Gradle doesn't enforce maven version range in pom?

I’m using a library that declares a dependency on another library with the version declared as [7.3.0]. and yet the library gets upgraded to 7.5.0.

Is Gradle not recognizing this?

We do respect version ranges in dependency POM files. What is the result of running dependencyInsight for that dependency?

Generally speaking, publishing metadata with a version ranges or dynamic versions is a bad idea. Reproducibility is not given.

What library are you referring using?
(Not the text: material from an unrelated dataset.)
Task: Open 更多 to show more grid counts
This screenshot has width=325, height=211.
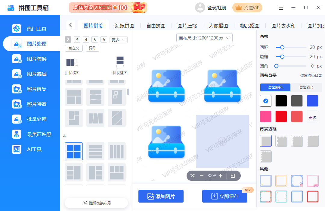Action: [x=118, y=39]
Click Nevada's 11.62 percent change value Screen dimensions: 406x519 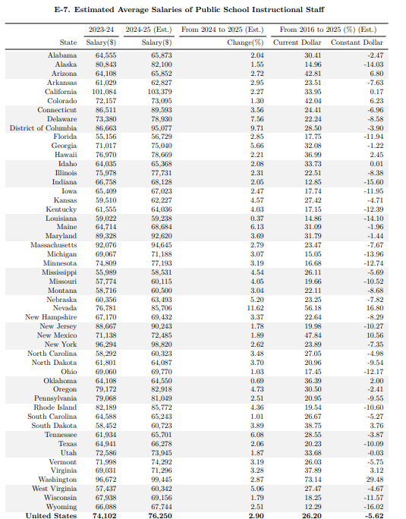tap(255, 308)

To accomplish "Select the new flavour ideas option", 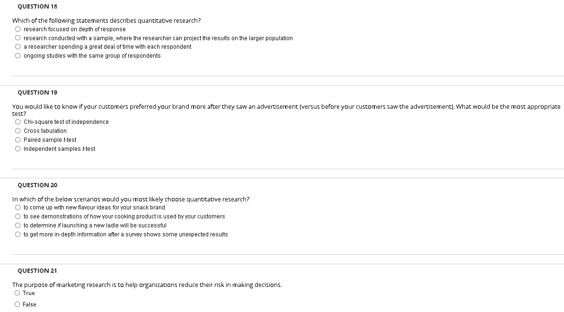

Could you provide us with an example to have a deeper look?

dependencyInsight doesn’t show anything interesting.

Here it is:
:app:dependencyInsight

com.google.android.gms:play-services-base:7.5.0 (conflict resolution)
\--- com.google.android.gms:play-services-wearable:7.5.0
     \--- compile

com.google.android.gms:play-services-base:7.3.0 -> 7.5.0
+--- com.google.android.gms:play-services-location:7.3.0
|    \--- compile
\--- com.google.android.gms:play-services-maps:7.3.0
     \--- com.google.android.gms:play-services-location:7.3.0 (*)
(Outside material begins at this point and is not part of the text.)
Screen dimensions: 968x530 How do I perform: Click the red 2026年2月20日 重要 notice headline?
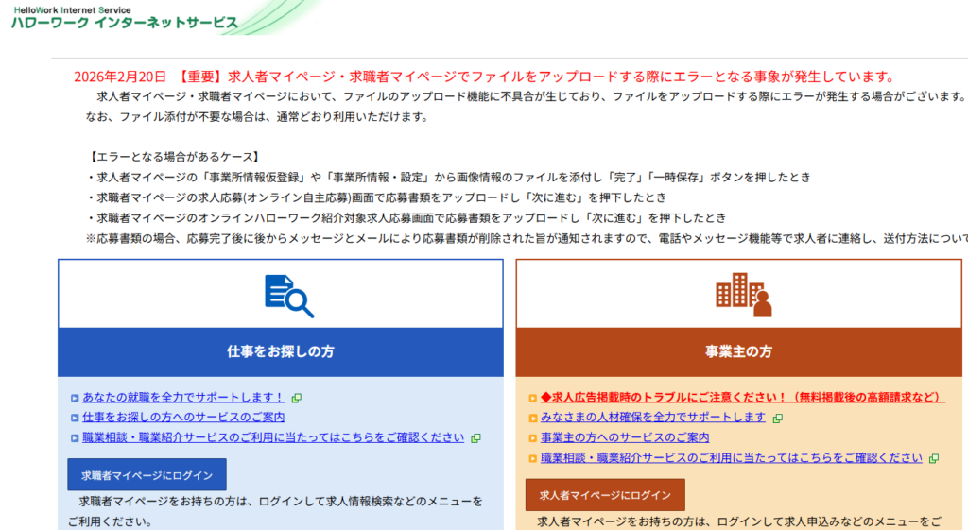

We don’t actually have these kind of dependency right now. I tweaked the pom file to see if it would work as these artifacts are meant to always use the same version if they are used together. (there’s some inter-artifact internal APIs that’s changing or is obfuscated)

I assume ‘play-services-base’ is the dependency in question here? The output of dependencyInsight indicates that 7.5.0 is being chosen due to conflict resolution, which is the expected behavior since ‘play-services-wearable’ depends on 7.5.0. If you want to use 7.3.0 you’ll have to force the dependency.

The setup is
play-services-location:7.3.0, depends on play-services-base [7.3.0]
play-services-wearable:7.5.0, depends on play-services-base 7.5.0

Shouldn’t the conflict resolution fail and tell me it cannot resolve the dependency properly?

No, unfortunately. Essentially, the dependency version ‘[7.3.0]’ just gets resolved to the static version ‘7.3.0’. With both 7.3.0 and 7.5.0 present in the dependency graph, conflict resolution kicks in and the newer version is chosen. I believe you are running into the same use case as described in this topic.